Senators urge Pentagon to rethink sending military lawyers to be immigration prosecutors
WASHINGTON — Calling it an “inappropriate application of military personnel,” three leading senators urged the secretary of defense to reconsider sending military attorneys to southern border states to help prosecute immigration cases.
“We are … deeply troubled,” wrote Sens. Kirsten Gillibrand, D-N.Y., Joni Ernst, R-Iowa, and Patrick Leahy, D-Vt., in a letter Thursday to Secretary of Defense Jim Mattis.
The letter came just hours after the Pentagon confirmed that it had approved sending 21 active-duty and reserve judge advocates to help the Justice Department with its growing backlog of cases created after the government adopted a policy to prosecute adults who cross the border illegally. The attorneys will stay in place for less than six months each, the Pentagon said.

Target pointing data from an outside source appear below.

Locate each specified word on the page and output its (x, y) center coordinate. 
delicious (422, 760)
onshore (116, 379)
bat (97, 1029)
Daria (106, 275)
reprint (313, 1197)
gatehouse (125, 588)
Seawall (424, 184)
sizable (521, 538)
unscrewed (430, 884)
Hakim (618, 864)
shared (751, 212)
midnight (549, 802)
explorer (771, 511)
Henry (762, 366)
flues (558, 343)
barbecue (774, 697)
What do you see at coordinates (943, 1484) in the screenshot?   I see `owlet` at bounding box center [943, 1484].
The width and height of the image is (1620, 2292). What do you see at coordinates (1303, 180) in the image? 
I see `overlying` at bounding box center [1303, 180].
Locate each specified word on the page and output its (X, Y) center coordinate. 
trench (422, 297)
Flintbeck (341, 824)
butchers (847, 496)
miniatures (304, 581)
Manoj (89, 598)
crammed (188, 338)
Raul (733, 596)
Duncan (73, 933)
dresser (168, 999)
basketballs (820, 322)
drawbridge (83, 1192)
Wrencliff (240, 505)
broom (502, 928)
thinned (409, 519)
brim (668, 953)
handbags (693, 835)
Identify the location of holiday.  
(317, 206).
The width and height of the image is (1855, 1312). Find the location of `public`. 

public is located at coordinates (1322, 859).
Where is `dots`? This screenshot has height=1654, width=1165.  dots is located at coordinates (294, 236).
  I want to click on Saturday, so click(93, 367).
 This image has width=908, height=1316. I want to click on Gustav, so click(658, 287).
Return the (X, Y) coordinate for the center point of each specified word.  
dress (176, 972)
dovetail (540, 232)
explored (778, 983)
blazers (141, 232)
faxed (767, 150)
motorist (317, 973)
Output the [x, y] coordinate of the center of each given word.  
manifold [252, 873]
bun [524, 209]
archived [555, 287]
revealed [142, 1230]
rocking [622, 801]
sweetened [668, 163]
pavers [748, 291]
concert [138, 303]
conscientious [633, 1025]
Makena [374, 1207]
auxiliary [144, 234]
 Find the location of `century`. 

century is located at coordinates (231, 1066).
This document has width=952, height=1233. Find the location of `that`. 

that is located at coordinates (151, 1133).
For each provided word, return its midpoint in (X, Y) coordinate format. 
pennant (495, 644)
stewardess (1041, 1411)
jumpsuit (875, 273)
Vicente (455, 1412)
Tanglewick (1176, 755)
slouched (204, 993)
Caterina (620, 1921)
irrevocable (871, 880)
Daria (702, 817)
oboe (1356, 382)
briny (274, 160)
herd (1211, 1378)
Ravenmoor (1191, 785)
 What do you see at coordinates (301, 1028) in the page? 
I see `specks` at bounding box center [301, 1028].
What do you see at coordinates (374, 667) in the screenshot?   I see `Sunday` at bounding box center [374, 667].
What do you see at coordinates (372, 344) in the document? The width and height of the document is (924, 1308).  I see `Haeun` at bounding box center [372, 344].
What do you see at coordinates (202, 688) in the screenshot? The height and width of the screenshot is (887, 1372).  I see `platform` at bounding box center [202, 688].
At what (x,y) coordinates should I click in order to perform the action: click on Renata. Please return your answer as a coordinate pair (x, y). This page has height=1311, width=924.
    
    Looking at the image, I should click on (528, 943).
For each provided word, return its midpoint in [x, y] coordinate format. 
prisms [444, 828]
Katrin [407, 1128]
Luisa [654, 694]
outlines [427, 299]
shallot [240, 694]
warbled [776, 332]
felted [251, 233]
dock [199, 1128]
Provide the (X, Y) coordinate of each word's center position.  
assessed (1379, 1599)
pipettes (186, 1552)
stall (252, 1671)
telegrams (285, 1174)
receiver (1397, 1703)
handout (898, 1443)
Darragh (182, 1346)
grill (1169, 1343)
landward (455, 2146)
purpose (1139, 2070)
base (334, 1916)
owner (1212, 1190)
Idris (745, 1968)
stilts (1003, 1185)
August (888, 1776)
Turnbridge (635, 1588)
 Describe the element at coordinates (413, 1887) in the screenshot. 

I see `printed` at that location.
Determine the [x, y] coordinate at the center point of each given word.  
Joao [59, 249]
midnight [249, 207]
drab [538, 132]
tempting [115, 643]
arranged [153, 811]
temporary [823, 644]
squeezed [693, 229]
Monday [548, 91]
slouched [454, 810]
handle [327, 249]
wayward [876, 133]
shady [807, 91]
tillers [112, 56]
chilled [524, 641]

“Clearly, the military needs more, not fewer, lawyers available for it critical military justice practice,” the senators wrote. Gillibrand and Ernst are senior members of Armed Services subcommittees, and Leahy is vice chairman of the appropriations committee. “Instead, we have now learned the services will be diverting these valuable resources to support a nonmilitary mission. Pulling 21 trial counsel from military courtrooms to prosecute immigration cases is an inappropriate misapplication of military personnel. We urge you to maintain these resources within the military justice system.”
Their efforts could be too late.
The move has been in the works for several weeks, and several military attorneys are in place, the Office of the U.S. Attorney for the Southern District of California told Stars and Stripes.
The senators’ letter reflected the mixed responses of many military lawyers and experts who appeared to be taken by surprise. Many agreed with the senators in questioning a decision to pull resources from a military justice system stretched thin trying to address a growing number of sexual assault cases. They also questioned the efficacy of having these attorneys working in an area of law they knew nothing about for just a short time.
Eugene Fidell, a lawyer specializing in military law who is a visiting lecturer at Yale Law School and president emeritus of the National Institute of Military Justice, said he was sure the Department of Defense general counsel had “scrubbed” the action to determine whether it was among the domestic purposes that the military can be used for by the government.
The Pentagon did not immediately reply to a question about the issue.
Even if the move is legal, Fidell said that the government was inserting military lawyers into the fraught issue of immigration. He noted that there has been a groundswell of objection at a national level to the government separating parents from children and prosecuting every case, even if families were seeking asylum. An executive order signed Wednesday by President Donald Trump ended the separation of families, and as of Thursday, parents crossing illegally with children are not being prosecuted.
“The country is on a war footing on this issue,” Fidell said, including the national bar association. “You’d be taking a chance something already volatile will be even more volatile.”
Brian Bouffard, a criminal defense attorney in Dallas who has worked many military cases, said judge advocates could face a question of conscience.
“I’d like to think I would refuse the order. It isn’t something decent people ought to be a part of,” he said. “We’re better than this.”
One midlevel Navy judge advocate said he believed a “very small percentage” of military attorneys would willingly help border prosecutions.
“It serves no military purpose,” said the attorney, speaking on condition his name not be used because he was not authorized to discuss this issue. He said the military has a program of sharing attorneys with local U.S. Attorney offices. But those are for prosecuting cases in which a civilian committed a crime — usually traffic- or trespassing-related — on a military base but the case was being tried in a U.S. district court.
“I would be stunned if there are (Department of Defense) line officers who would offer up their attorneys for this,” he said.
Not all experts believe that the move is problematic.
Eric Carpenter, a professor of criminal law and military justice at Florida International University, said it made sense for the government to turn to the military when it needed a fast fill-in.
By using the military, the Department of Justice doesn’t have to worry about the process of getting lawyers ready to put in front of the federal bar, and can release the fill-ins when they are no longer needed, he said.
“It’s reasonably efficient. If I were trying to figure out how to get more people down there to try cases, one of my suggestions would be to get some military folks down there, deputize them and then DOJ is not stuck with them later,” he said. “It’s just kind of plug and play. How do we get a bunch of people at the problem as quickly as we can?”
On a historical note, while Fidell and others worried that the move could set a precedent, military historian Richard Kohn, professor emeritus at University of North Carolina at Chapel Hill and former chief historian of the Air Force, said there is nothing new or unusual in this action.
The military is the largest part of the government that is organized and staffed for surge, Kohn said. And it has been called upon by the government to respond to floods, disasters, riots and other events over the past 150 years. The only thing new now is the involvement of the judge advocates.
“It’s not at all unusual … to use the Armed Forces for what are not exactly warfighting functions,” he said.
“The military has many different kinds of missions in supporting the government and administration,” he said. “You could say this is in support of law enforcement.”
Stars and Stripes reporter Rose L. Thayer is based in Austin, Texas.